The approach is a one dimensional version of the technique I demonstrate for real tones in my article:

Phase and Amplitude Calculation for a Pure Real Tone in a DFT: Method 1
https://www.dsprelated.com/showarticle/787.php

Regards,
Ced

But that's what he's doing with his formula, basically.

I would replace A by A/2 in your formula and sum over positive frequencies only (which maybe you're already doing).  The FFT bin magnitude is N*A/2 not N*A in the DFT of an amplitude A sinusoid tuned to a bin frequency.  Even if you are summing the DFT squared-magnitude over all N bins, (A/2)^2 + (A/2)^2 = A^2/2 not A^2.  You can still get NaN if the noise happens to push the peak(s) down, so more robust methods are better to use.

I like to remove the sinusoids from the spectrum to leave what is called a "residual spectrum" (search for "sinusoidal modeling" or "sines plus noise spectral modeling"), then estimate the envelope of the remaining noise floor in a way that fills in any "hole" left by removing the sinusoid.  Finally, use the mean height of that noise-floor estimate (or the area under it) to determine my noise variance estimate.

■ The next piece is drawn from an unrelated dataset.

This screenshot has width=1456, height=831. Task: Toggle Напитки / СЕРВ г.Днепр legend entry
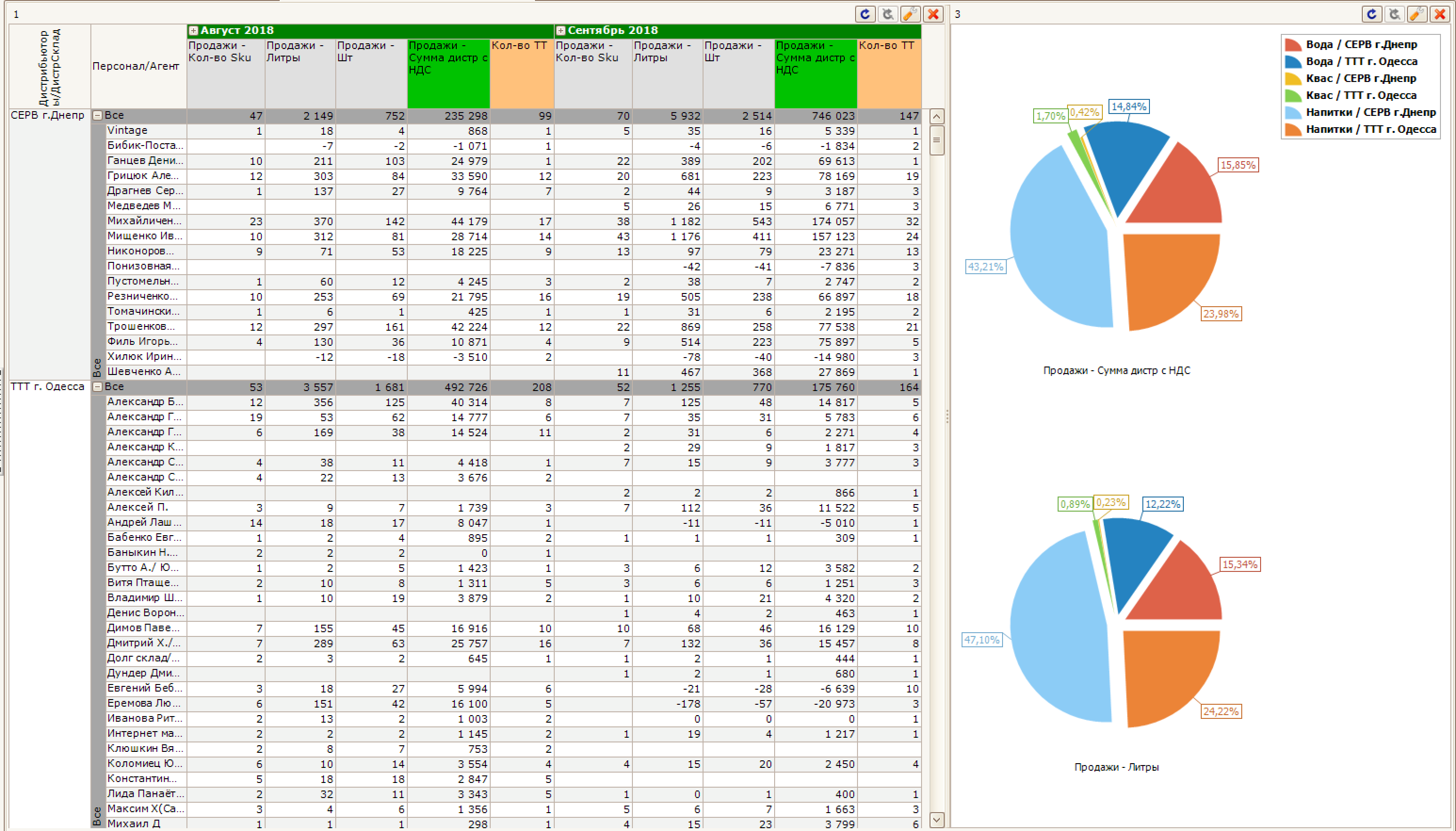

The OP has a single complex tone signal.  Your answer appears to be for a real tone.

Ced

I found an easy solution for SNR for my particular problem.  In my case the noise tends to be broadband, and could have a pink noise spectrum.  My solution is to use two bandpass filters.  One is narrow band to pass the signal.  The other is a rather broad band to capture both signal and noise.  The ratio of output powers of these two filters is just Signal to Signal-Plus-Noise.  SNR is easily computed from this ratio.

Looking at your equation again, it seems you are doing the same calculation we recommended.  Therefore, you're problem is probably how you are calculating "A".

Could you post your method for finding "A"?

Ced

Your problem is that the formula is subject to errors in calculating \(A\), and if you overestimate it, then you can get your negative number in the denominator.

A better way to do it would be to calculate the strength of the signal with the tone subtracted out.  I would either calculate the average power in all of the bins of \(X\) except those right around the tone frequency, or I would calculate \(y_k = x_k - A e^{\theta k} \), where \(\theta\) is the normalized frequency in radians per sample, and use \( \frac{\sum \left | Y \right | ^2}{N^2}\) as the denominator.

Either of these suggested methods at least has the advantage that the calculated SNR will always be a positive number.